Passage provided:

According to the petitioner, the Golden Gate gap introduces a cooling 
marine influence and the San Francisco Bay allows marine air and fog to 
travel much further inland and south through the Santa Clara and 
Livermore Valleys and provides most of the coastal influence affecting 
the northern portion of the Central Coast viticultural area.
    The petitioner states that although the Golden Gate and San 
Francisco Bay are primary influences on the current Central Coast 
climate, neither shoreline is included in the current Central Coast 
boundary. The petitioner believes that the proposed revision to the 
Central Coast viticultural area logically extends the current Central 
Coast boundaries to include the shores of the Golden Gate and San 
Francisco Bay.

Boundaries

    The proposed extension of the Central Coast viticultural area would 
include the currently excluded portions of five counties which border 
the San Francisco Bay. These counties are San Francisco, San Mateo, 
Santa Clara, Alameda, Contra Costa, and all of Santa Cruz County. The 
proposed San Francisco Bay appellation would add approximately 1,278 
square miles to Central Coast. This area contains 3,027 acres planted 
to grapes and 21 wineries.

Raw data:

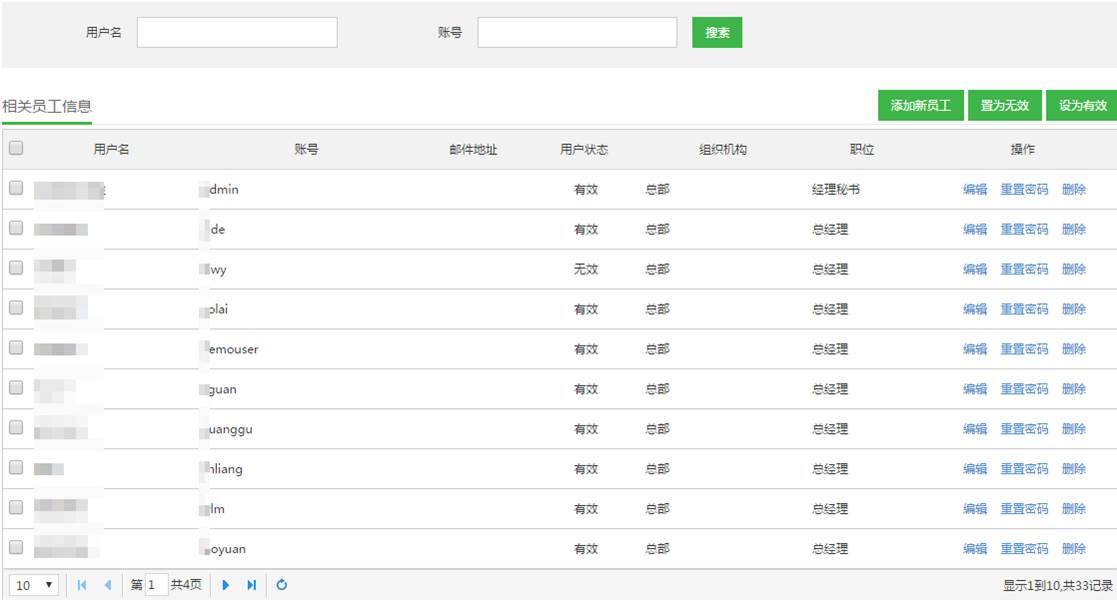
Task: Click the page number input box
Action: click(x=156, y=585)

...

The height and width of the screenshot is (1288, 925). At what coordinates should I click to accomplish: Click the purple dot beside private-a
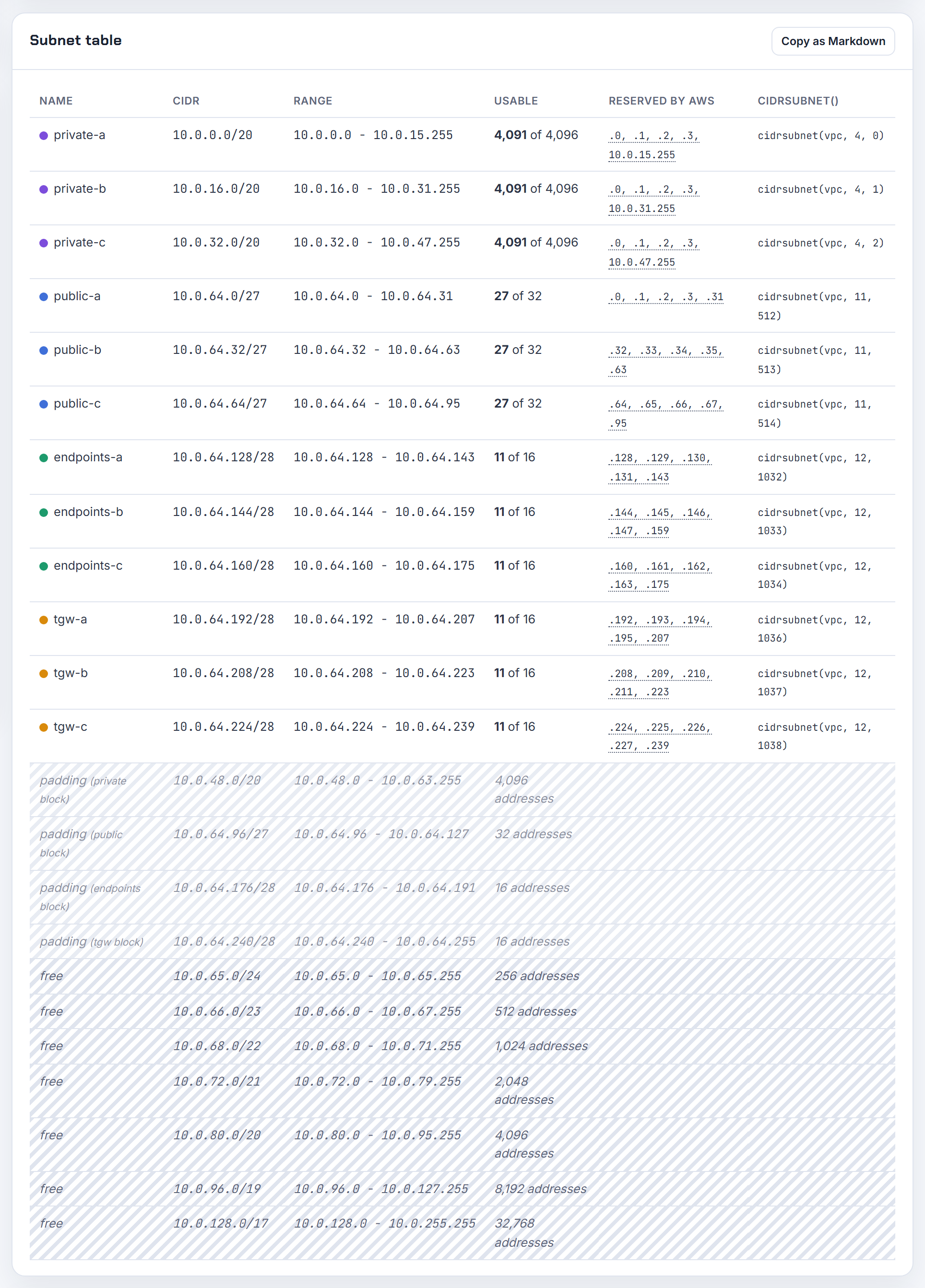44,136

---

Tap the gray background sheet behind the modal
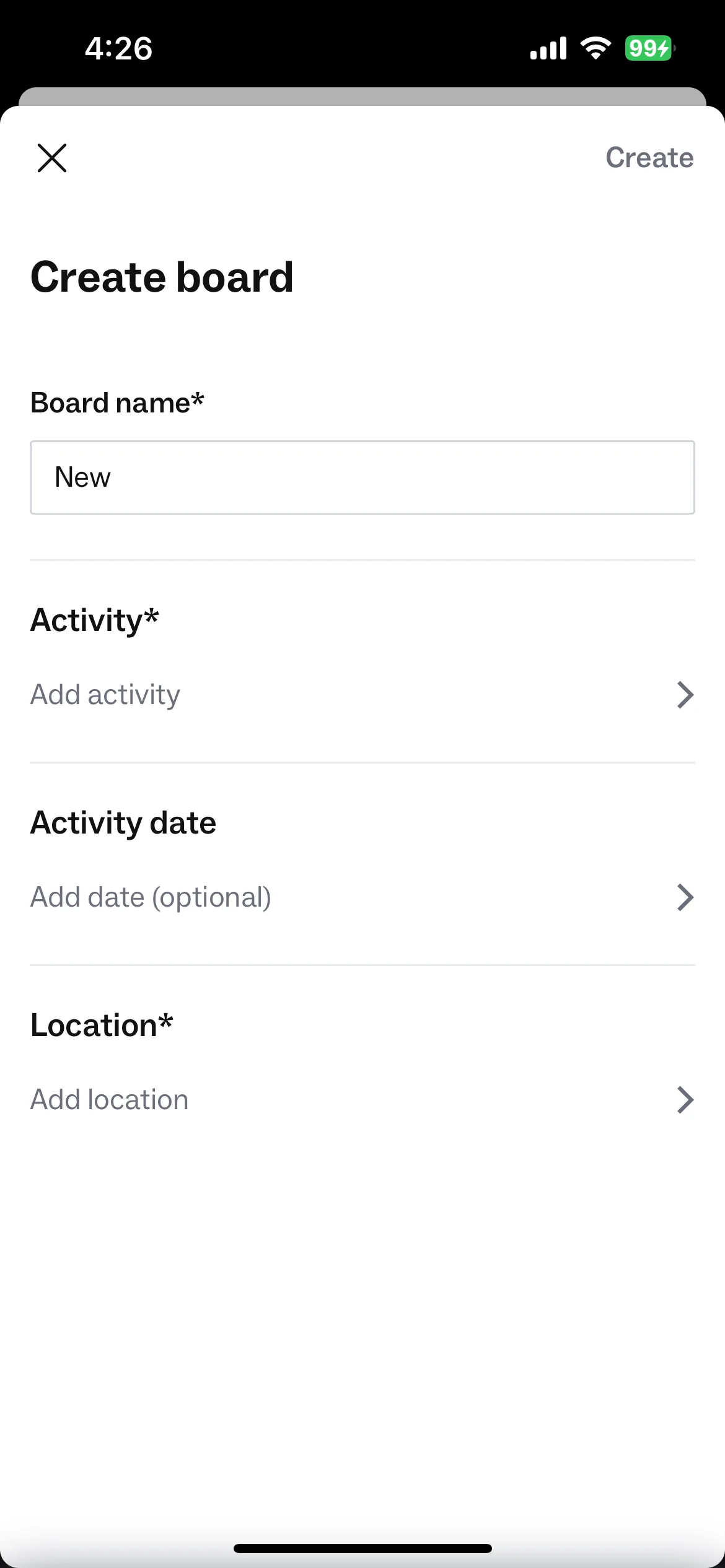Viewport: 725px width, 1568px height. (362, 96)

Exercise: Go on with the passage about extending the Central Coast viticultural area, picking up right after its last sentence. The material above stands apart from the passage on the Central Coast viticultural area.

Answer to this task:
    The proposed revision to the Central Coast boundary follows the 
Pacific coastlines of Santa Cruz, San Mateo and San Francisco Counties, 
crosses San Francisco Bay, follows the northern boundary of Contra 
Costa County to Concord, and then follows the inland boundary of 
coastal influence, according to the petitioner, along straight lines 
between landmarks in the Diablo Mountain Range to the current Central 
Coast boundary.
    The southern boundary of the Central Coast viticultural area 
remains unchanged. The proposed changes to the western boundary, the 
California coastline, consists of extending the boundary north to the 
Golden Gate. The proposed eastern boundary is extended to include the 
area northwest of Livermore up to the San Pablo Bay. From Altamont 
(just east of Livermore) south, the proposed eastern boundary follows 
the current boundary of the Central Coast viticultural area. North of 
Altamont, the proposed boundary extension excludes the easternmost 
range of coastal mountains. The proposed eastern boundary includes 
Martinez and Concord, but excludes Antioch, and the eastern portion of 
Contra Costa County.

Public Participation--Written Comments

    ATF requests comments from all interested persons. Comments 
received on or before the closing date will be carefully considered. 
Comments received after that date will be given the same consideration 
if it is practical to do so. However, assurance of consideration can 
only be given to comments received on or before the closing date.
    ATF will not recognize any submitted material as confidential and 
comments may be disclosed to the public. Any material which the 
commenter considers to be confidential or inappropriate for disclosure 
to the public should not be included in the comments. The name of the 
person submitting a comment is not exempt from disclosure.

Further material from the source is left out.